Children's rights must be central in recruitment of new commissioner
Jonathan Stanley
Friday, August 28, 2020
The children’s commissioner role has been advertised for a few weeks now.
In a previous blog I suggested five tasks for the incoming commissioner: regeneration, reset, reposition, recover, reconnect and raised some large issues about the appointment process.
The closing date for applications is mid-September.
Are you going for it? Or are you convincing yourself you are not what is being looked for?
Here’s a shout out to those in the children’s sector who would like to apply – Go for it! You might be what we are looking for! The more people committed to children’s rights that apply, the more the message gets made that these are important. Self-selecting ourselves out of consideration is one way of not getting what we know is needed.
There may be only a few who feel they have the knowledge, experience, energy and gravitas to put themselves forwards. Through social media we can encourage them by sending messages of the type of person and the programme we are seeking.
The commissioner plays a key role raising children's issues and advising responses.

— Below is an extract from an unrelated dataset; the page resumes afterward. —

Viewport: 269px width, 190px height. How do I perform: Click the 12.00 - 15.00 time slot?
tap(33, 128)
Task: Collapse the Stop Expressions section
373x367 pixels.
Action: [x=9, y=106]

Learning tells us that how childhood is seen changes according to economic, social and political factors. It isn't a given. How the commissioner sees childhood has major implications for our work with children. So we need to think clearly about the nature of the role - is it to be a person who sets out to create a facilitating environment for childhood or who mitigates impingements?
Here’s some thoughts on the things we can do to push our ideas forward in the discussions:
- Keep on, and join with those already requesting, care experienced inclusion into the job description and personal specification and on the appointment panel.

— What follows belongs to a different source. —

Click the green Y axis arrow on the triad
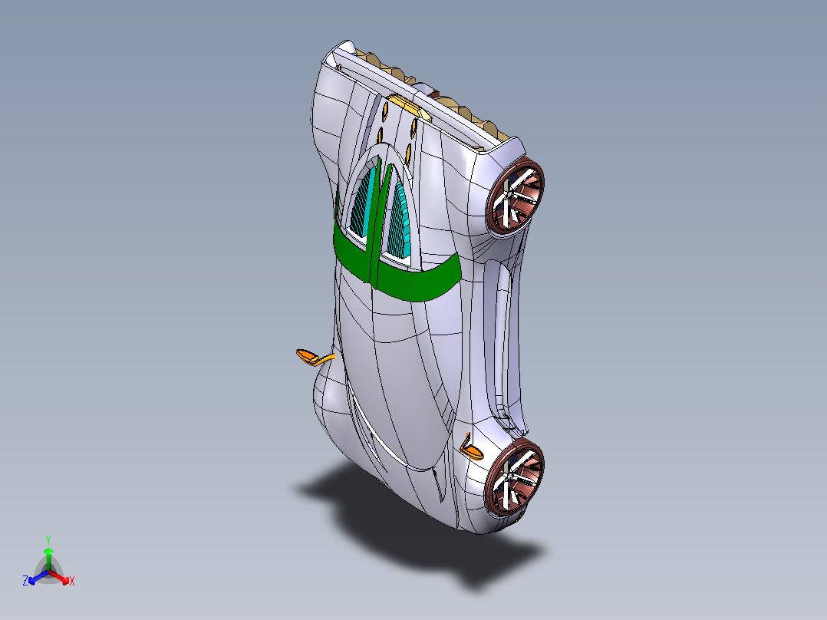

- The chair of the panel is the children’s minister Vicky Ford's immediate predecessor as MP. The balancing of the panel, and public perception, is all the more necessary and important.
- Make applicants aware through the media of sector expectations and establish their willingness to make themselves available for scrutiny. How can we do this?

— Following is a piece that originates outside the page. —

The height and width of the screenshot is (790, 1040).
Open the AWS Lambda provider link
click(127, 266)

- Create a job description/person specification through wiki methodology - a first draft to be developed by people who log in to a dedicated website.
- Young people in care now to offer interview questions via text. This would reinstitute the Children’s Rights Director texting group which was asked one question a week.
- Applicants can be made aware that there is an expectation that they will be interviewed by a sector representative group consisting of care-experienced children and a range of sector organisations.
- To take on such a task we are remarkably unprepared. Ok, it’s complicated, but it is not rocket science for people used to doing complex things, that means all of us in children’s sector.
The Paris principles relate to national human rights institutions, these being independent institutions bestowed with the responsibility to broadly protect, monitor and promote human rights in a given country.
That’s the children’s commissioner’s role. There’s a duty to work in partnership with others independently of government.
There’s no doubt there are many heads, hearts and hands ready to take on the task. Being realistic, for these people to do their best and to focus their work it needs a children’s organisation to champion this cause, better still a group, or single benefactor, to be the spark that lit the flame. It needs the donation of time and resources to make this happen.
Someone has to make a start. We don’t have a lot of time.